*** Opening Study material ***

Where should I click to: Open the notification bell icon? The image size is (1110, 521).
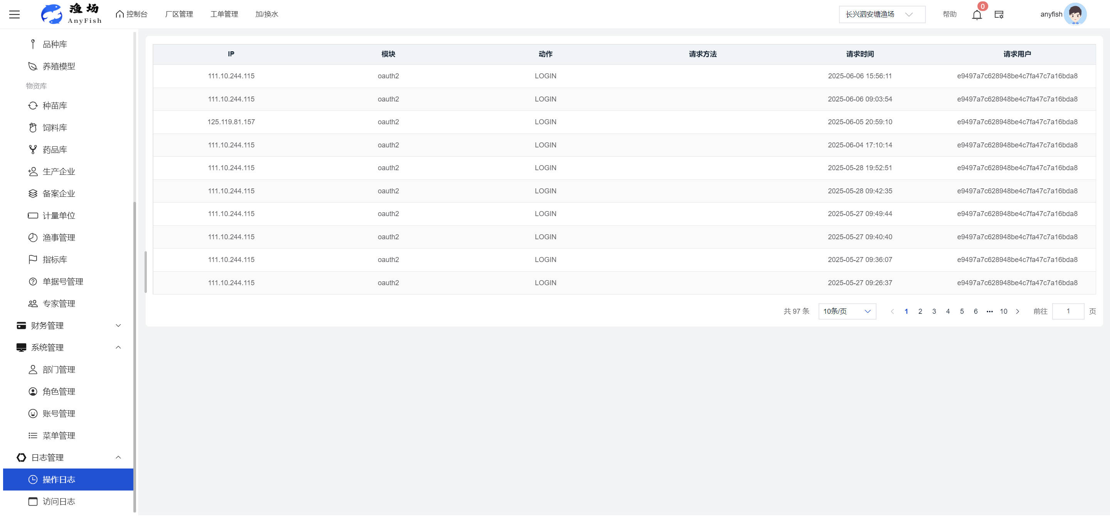coord(976,15)
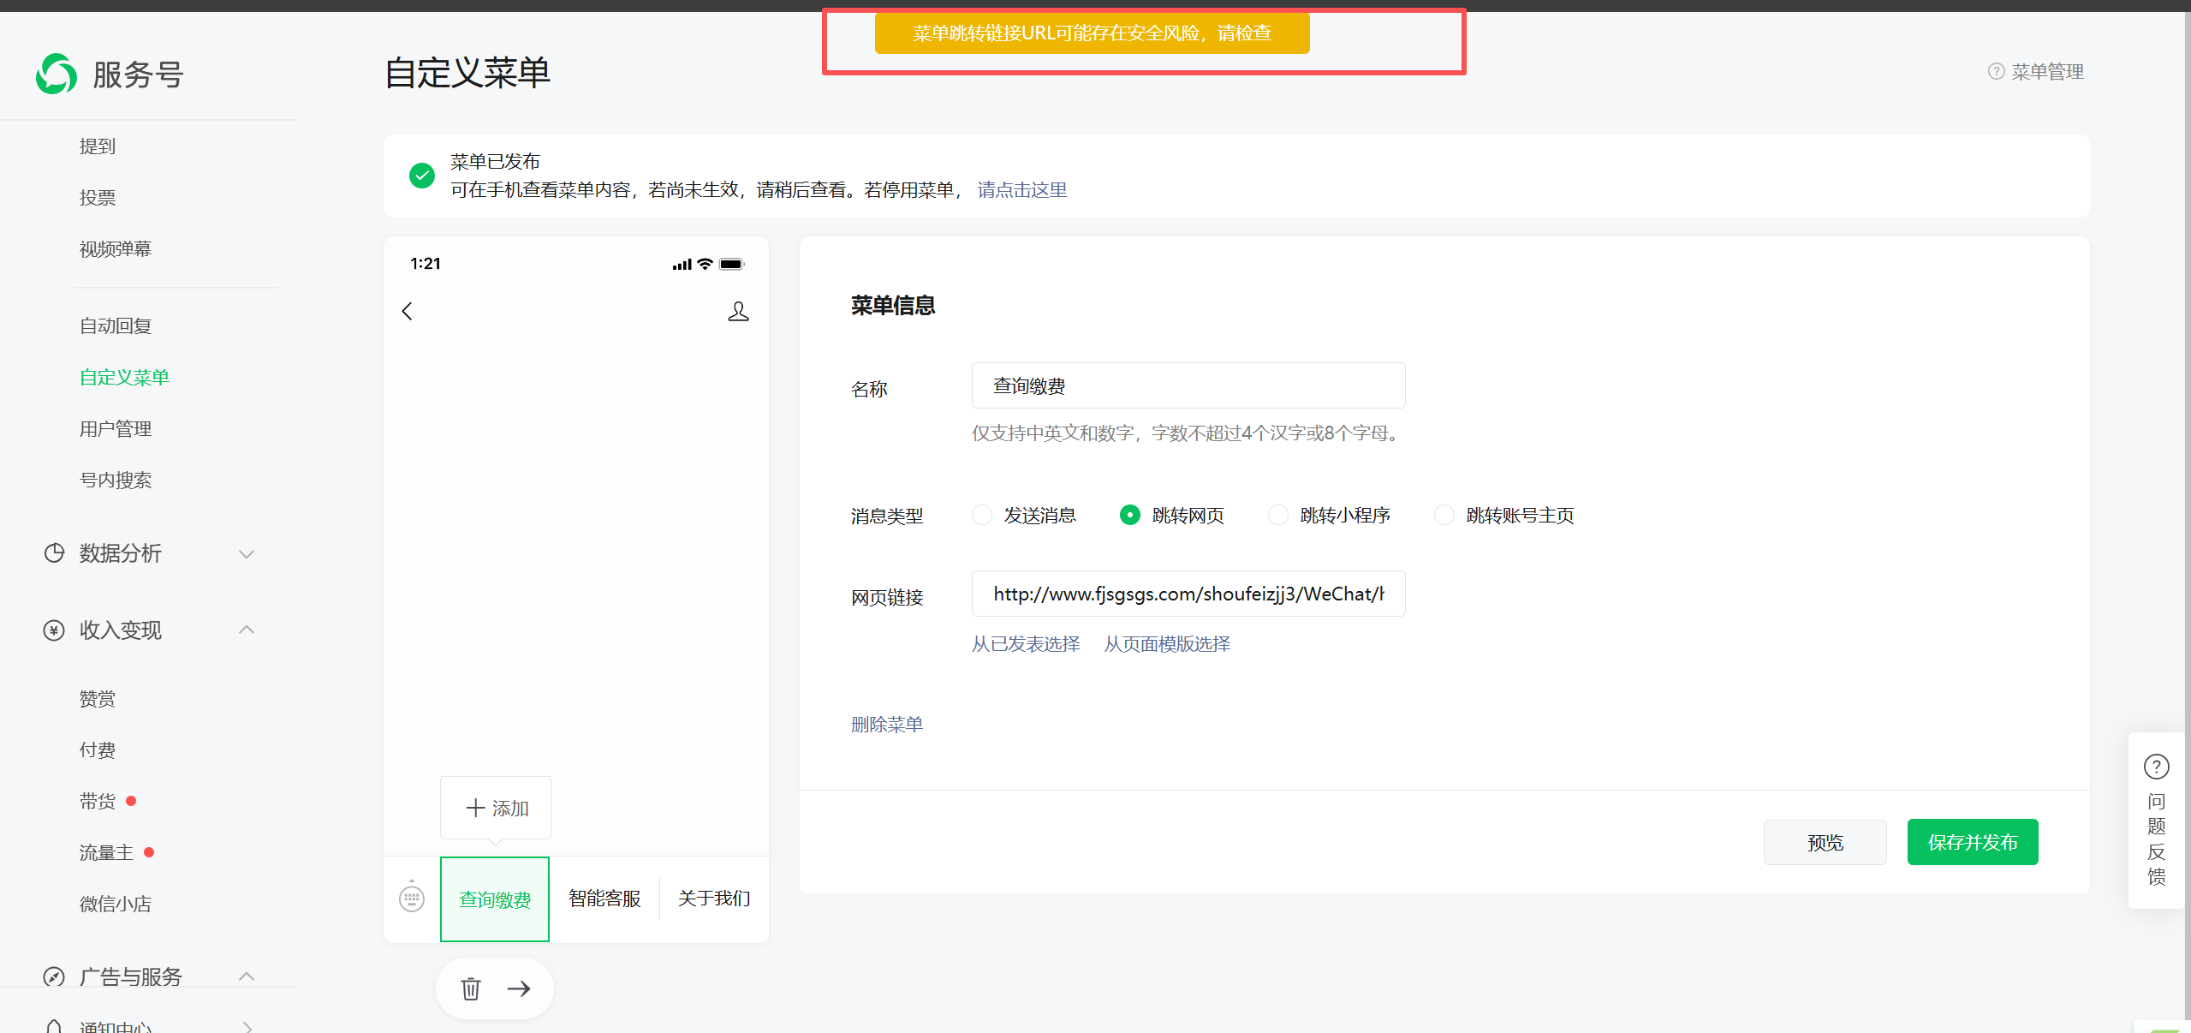Open 自动回复 in the sidebar
The height and width of the screenshot is (1033, 2191).
pos(116,326)
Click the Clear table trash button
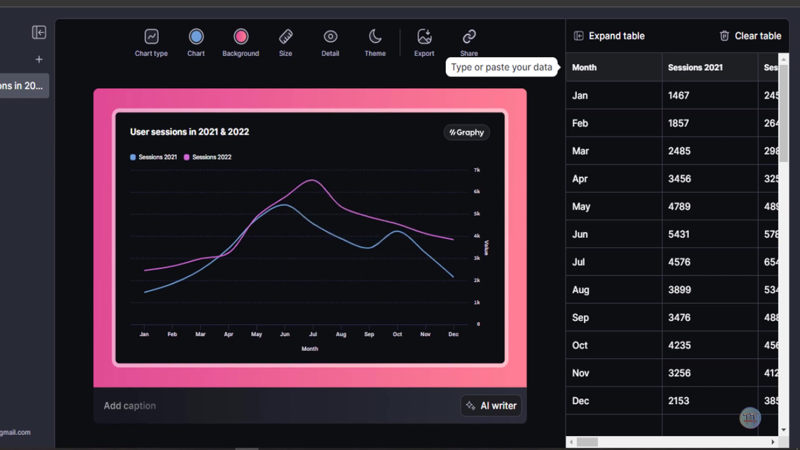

*** Closing Study material ***

Task to carry out ::
The output is the data above, repeated exactly, with pictures omitted.

Exercise output ::
Where should I click to: Open the notification bell icon? The image size is (1110, 521).
coord(976,15)
Open 自动回复 in the sidebar
The height and width of the screenshot is (1033, 2191).
pos(116,326)
Click the Clear table trash button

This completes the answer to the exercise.